La O’Connor viene definita la più grande scrittrice di racconti del secolo.
I temi che affronta sono la lotta tra il bene e il male, il razzismo come problema sociale, la religione incombente.
I personaggi sono spesso spregevoli, ripugnanti fisicamente, le situazioni quasi sempre brutali. short stories di angosciante tristezza, ambientate quasi tutte in quel Sud nel quale era nata e cresciuta. Sono storie di agricoltori e di gente di provincia, oppressa dalla cappa soffocante dell’ignoranza e della miseria e dall’ossessione per “i negri”. Sono racconti durissimi, che non fanno nessuna concessione al romanticismo o alla voglia di lieto fine e nelle quali la storia della padrona di una fattoria maciullata da un toro inferocito prende quasi il ruolo di intermezzo rilassante fra quelle del nonno che spacca la testa alla nipotina, del figlio che uccide la madre per errore o del ragazzino che si impicca a una trave della soffitta.
La scrittura è magnifica, ricca, la descrizione di personaggi ambienti e situazioni sono vividi.
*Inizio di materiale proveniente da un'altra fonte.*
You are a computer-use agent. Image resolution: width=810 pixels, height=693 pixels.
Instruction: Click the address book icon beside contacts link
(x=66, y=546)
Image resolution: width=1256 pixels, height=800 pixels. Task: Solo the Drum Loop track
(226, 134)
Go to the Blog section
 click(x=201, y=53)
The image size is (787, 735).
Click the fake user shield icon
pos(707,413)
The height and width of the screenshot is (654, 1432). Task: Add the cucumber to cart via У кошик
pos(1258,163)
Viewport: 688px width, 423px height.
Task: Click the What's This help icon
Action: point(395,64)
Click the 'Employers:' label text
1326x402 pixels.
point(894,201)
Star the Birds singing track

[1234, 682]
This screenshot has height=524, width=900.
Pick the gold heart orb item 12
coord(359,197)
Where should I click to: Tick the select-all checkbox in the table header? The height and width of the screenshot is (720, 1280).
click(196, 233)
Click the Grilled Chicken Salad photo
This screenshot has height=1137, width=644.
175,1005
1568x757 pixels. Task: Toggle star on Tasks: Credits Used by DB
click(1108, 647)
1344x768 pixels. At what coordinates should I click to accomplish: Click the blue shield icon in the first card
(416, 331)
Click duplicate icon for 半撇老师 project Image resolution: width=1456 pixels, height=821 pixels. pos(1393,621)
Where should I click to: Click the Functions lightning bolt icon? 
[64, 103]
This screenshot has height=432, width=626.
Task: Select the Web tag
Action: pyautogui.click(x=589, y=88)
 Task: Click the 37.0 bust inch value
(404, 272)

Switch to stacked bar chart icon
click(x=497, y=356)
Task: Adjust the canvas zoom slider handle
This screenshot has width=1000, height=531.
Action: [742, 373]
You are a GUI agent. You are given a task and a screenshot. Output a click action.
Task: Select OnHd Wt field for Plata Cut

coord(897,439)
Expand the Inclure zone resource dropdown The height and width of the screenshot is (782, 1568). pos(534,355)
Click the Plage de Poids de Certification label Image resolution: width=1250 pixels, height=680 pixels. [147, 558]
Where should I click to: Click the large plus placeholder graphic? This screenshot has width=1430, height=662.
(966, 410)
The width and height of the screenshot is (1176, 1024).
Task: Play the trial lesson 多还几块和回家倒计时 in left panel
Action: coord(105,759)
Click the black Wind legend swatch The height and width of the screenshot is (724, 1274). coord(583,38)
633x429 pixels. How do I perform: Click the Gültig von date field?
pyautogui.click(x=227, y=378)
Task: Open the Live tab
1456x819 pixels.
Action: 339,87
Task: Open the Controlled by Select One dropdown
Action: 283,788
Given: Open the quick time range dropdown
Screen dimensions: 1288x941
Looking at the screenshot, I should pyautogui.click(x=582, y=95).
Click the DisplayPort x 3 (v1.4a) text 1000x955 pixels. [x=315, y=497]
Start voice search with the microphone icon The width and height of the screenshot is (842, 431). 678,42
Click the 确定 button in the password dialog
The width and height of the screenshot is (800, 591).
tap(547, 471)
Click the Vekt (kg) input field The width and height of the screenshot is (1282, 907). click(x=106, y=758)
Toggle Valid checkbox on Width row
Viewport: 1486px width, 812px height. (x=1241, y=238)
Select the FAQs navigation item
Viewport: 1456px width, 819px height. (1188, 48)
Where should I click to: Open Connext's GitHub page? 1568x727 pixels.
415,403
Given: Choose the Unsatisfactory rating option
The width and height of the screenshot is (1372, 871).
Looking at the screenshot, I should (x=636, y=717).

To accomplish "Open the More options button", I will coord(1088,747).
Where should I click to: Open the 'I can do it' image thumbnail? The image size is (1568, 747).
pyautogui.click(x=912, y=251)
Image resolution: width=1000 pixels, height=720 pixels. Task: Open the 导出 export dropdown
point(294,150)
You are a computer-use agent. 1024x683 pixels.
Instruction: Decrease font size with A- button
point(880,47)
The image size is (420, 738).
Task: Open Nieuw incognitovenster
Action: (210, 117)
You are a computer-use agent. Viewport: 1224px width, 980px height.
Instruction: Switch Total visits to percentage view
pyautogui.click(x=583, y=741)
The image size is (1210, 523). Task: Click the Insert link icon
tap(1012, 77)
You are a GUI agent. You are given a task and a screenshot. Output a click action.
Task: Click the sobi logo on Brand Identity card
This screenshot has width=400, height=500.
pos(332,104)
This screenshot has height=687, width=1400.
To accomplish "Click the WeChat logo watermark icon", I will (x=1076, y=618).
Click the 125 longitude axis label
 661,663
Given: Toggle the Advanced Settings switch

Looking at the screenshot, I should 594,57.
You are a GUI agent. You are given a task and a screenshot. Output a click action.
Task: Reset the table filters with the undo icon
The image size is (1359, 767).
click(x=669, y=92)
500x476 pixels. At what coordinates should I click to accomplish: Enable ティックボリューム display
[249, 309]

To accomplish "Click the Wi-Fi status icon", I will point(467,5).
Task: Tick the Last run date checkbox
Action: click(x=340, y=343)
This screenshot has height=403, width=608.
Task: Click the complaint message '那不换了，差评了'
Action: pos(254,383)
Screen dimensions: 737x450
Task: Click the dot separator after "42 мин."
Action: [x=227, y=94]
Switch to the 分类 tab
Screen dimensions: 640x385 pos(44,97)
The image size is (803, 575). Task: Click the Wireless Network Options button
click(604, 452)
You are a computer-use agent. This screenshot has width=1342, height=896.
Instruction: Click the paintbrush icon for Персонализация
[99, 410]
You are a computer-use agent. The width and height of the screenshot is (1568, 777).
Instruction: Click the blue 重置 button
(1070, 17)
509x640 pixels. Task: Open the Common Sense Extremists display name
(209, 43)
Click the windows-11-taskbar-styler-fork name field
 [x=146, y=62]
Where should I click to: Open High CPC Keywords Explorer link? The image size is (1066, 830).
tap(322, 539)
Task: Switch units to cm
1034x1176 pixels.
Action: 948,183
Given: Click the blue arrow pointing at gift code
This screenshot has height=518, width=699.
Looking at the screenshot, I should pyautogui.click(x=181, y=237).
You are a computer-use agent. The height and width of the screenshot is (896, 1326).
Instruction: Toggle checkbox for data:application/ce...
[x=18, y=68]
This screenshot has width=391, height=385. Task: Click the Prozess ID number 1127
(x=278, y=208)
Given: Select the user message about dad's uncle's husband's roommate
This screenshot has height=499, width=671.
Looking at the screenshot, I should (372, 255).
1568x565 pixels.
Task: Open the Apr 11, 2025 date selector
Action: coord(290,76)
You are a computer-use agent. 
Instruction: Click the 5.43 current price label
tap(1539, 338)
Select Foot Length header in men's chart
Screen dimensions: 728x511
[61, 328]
Si sente il dolore, la sopraffazione, l’ignoranza e la certezza che nessuno sarà mai veramente felice. Questi momenti terribili sono raccontati con un tono mai compiaciuto del dettaglio orripilante: la voce della O’Connor sembra voler mantenere una sorta di distacco emotivo da ciò che racconta, su tutto calando piuttosto un velo di tristezza sconfinata.
Sono sicura che una rilettura mi porterebbe a comprendere cose che mi sono sfuggite tanto è ricco il suo modo di scrivere e l’ampio uso di metafore e simboli.